Work item -> With pictures excluded, copy word for word the lines in the data below from the line containing "Where should I" through the line containing "Image resolution: width=546".

Exercise data ->
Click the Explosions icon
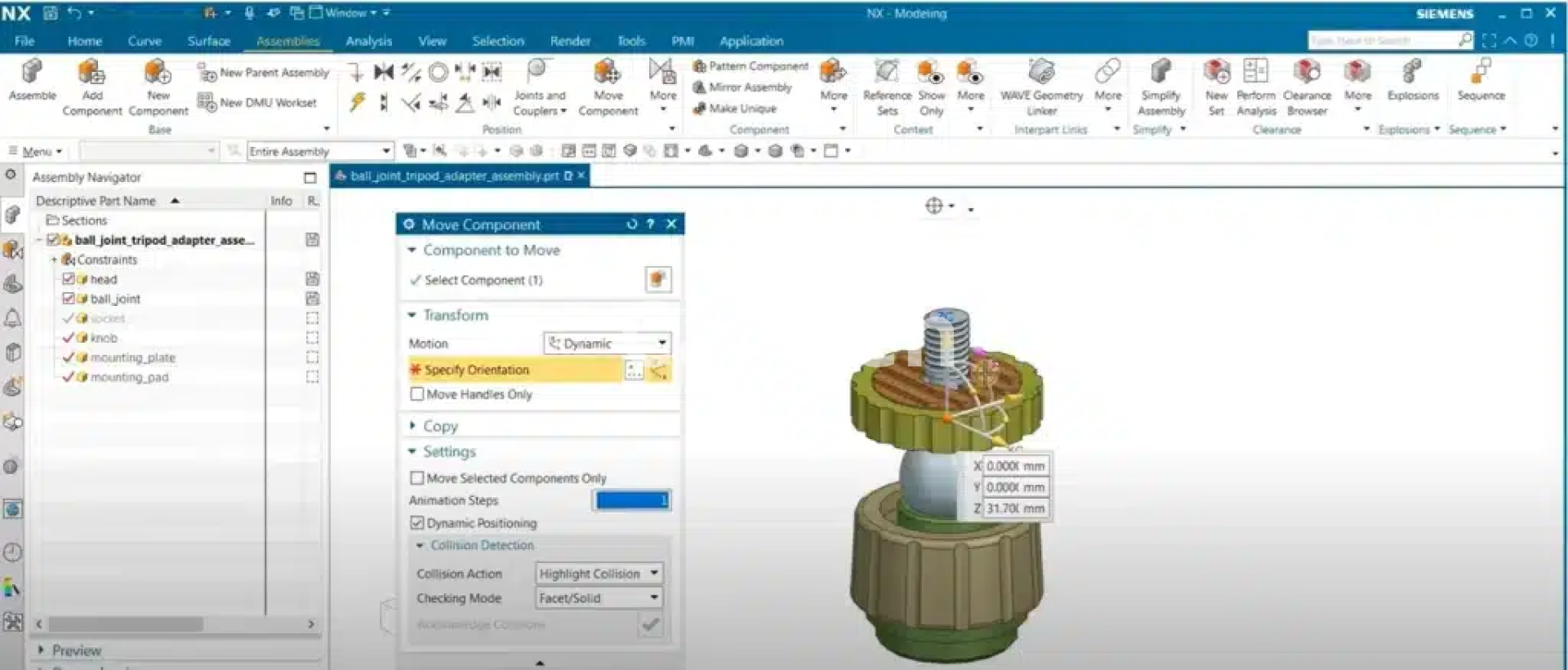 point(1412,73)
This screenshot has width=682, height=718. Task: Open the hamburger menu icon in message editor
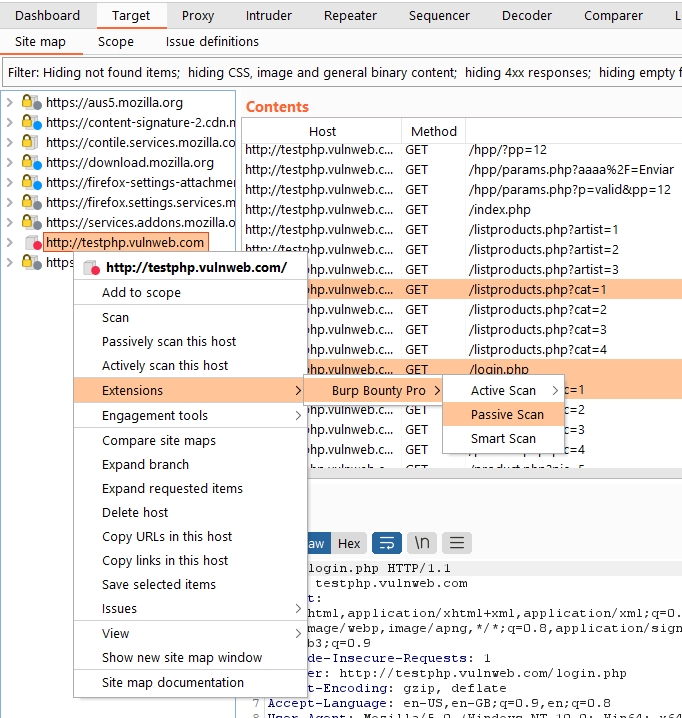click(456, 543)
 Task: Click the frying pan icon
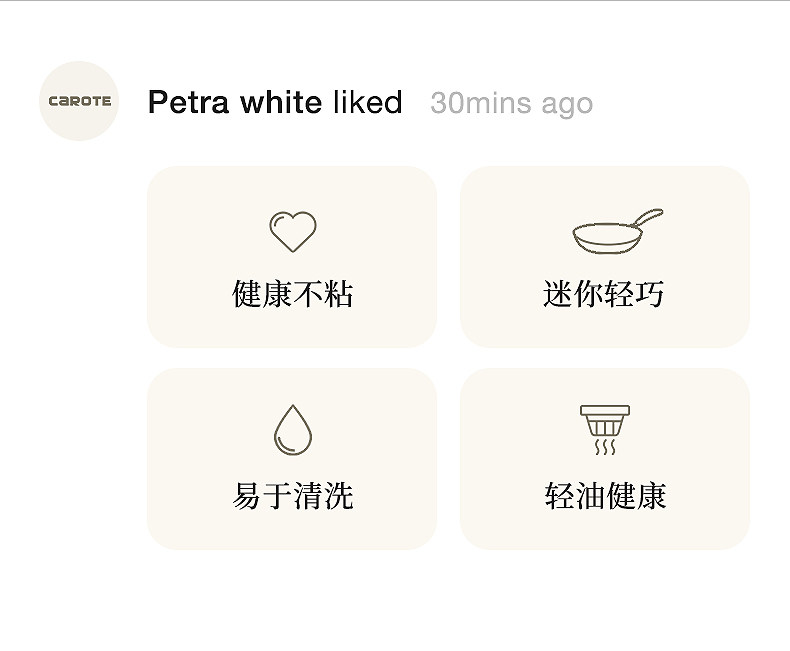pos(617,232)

...

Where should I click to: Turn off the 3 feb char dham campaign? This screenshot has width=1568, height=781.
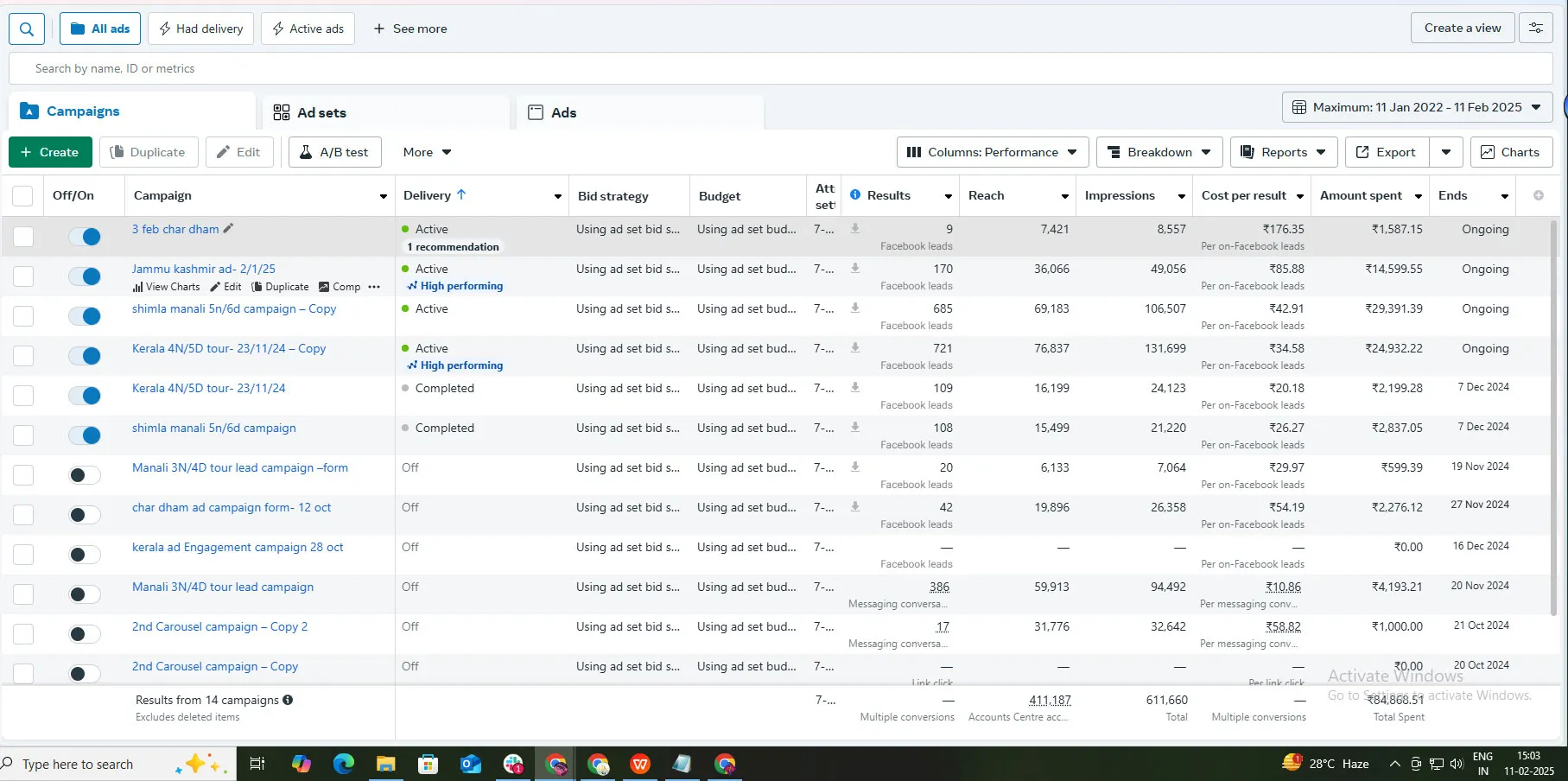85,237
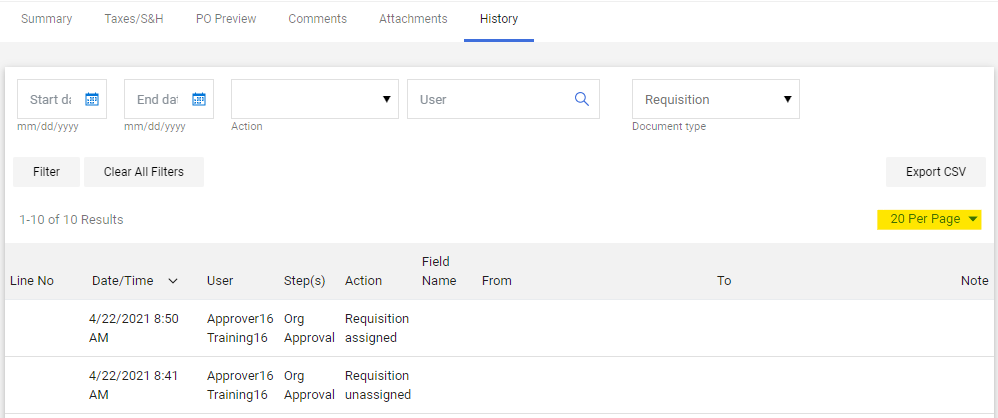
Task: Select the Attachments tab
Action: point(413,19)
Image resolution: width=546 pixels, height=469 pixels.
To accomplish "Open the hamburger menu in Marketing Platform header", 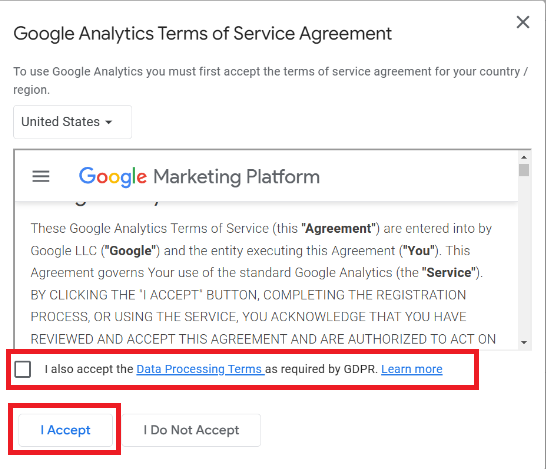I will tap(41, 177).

Answer to the exercise ->
Where should I click to: Turn off the 3 feb char dham campaign? This screenshot has width=1568, height=781.
85,237
Task: Select the Attachments tab
Action: point(413,19)
Image resolution: width=546 pixels, height=469 pixels.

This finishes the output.